====== Information shown

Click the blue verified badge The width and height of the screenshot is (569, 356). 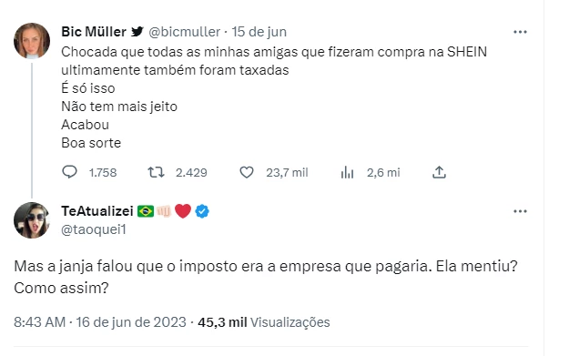[202, 211]
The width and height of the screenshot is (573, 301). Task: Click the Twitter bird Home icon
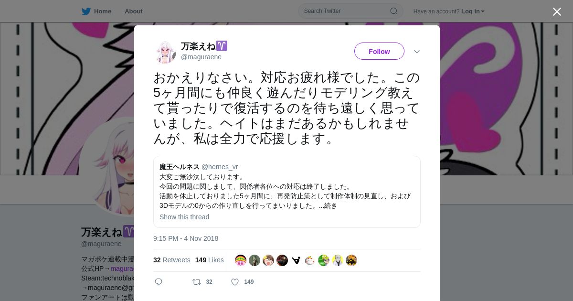[x=86, y=11]
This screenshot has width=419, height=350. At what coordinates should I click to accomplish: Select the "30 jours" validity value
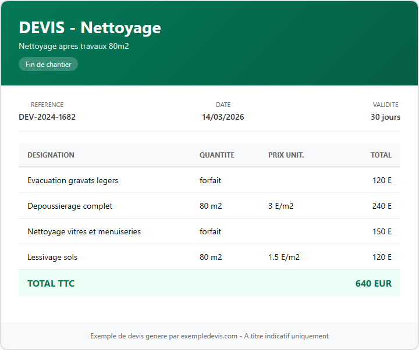[385, 117]
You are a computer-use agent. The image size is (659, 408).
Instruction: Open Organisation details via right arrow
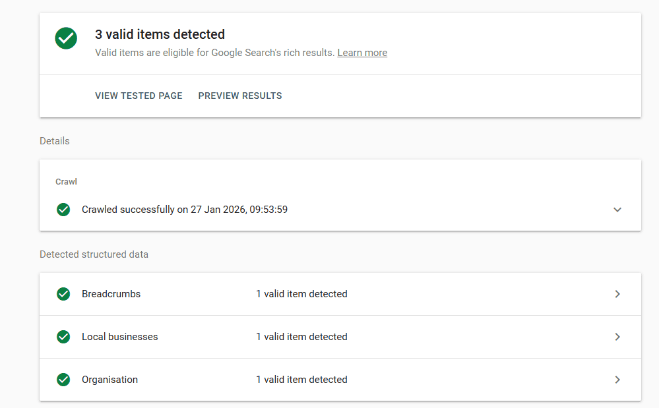[x=617, y=380]
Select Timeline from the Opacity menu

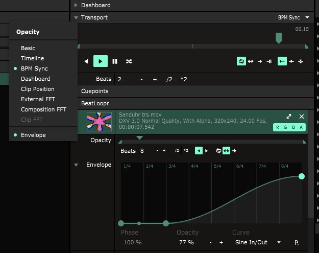32,58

============

## What you need to do:
Convert the data from the line containing "This screenshot has" through the end of the data into a Markdown table with the columns Row and Data line, skipping blank lines. Leave the pictures out.

## Reply to the task:
| Row | Data line |
|---|---|
| 1 | This screenshot has width=419, height=350. At what coordinates should I click to accomplish: Select the "30 jours" validity value |
| 2 | [385, 117] |
| 3 | You are a computer-use agent. The image size is (659, 408). |
| 4 | Instruction: Open Organisation details via right arrow |
| 5 | [x=617, y=380] |
| 6 | Select Timeline from the Opacity menu |
| 7 | 32,58 |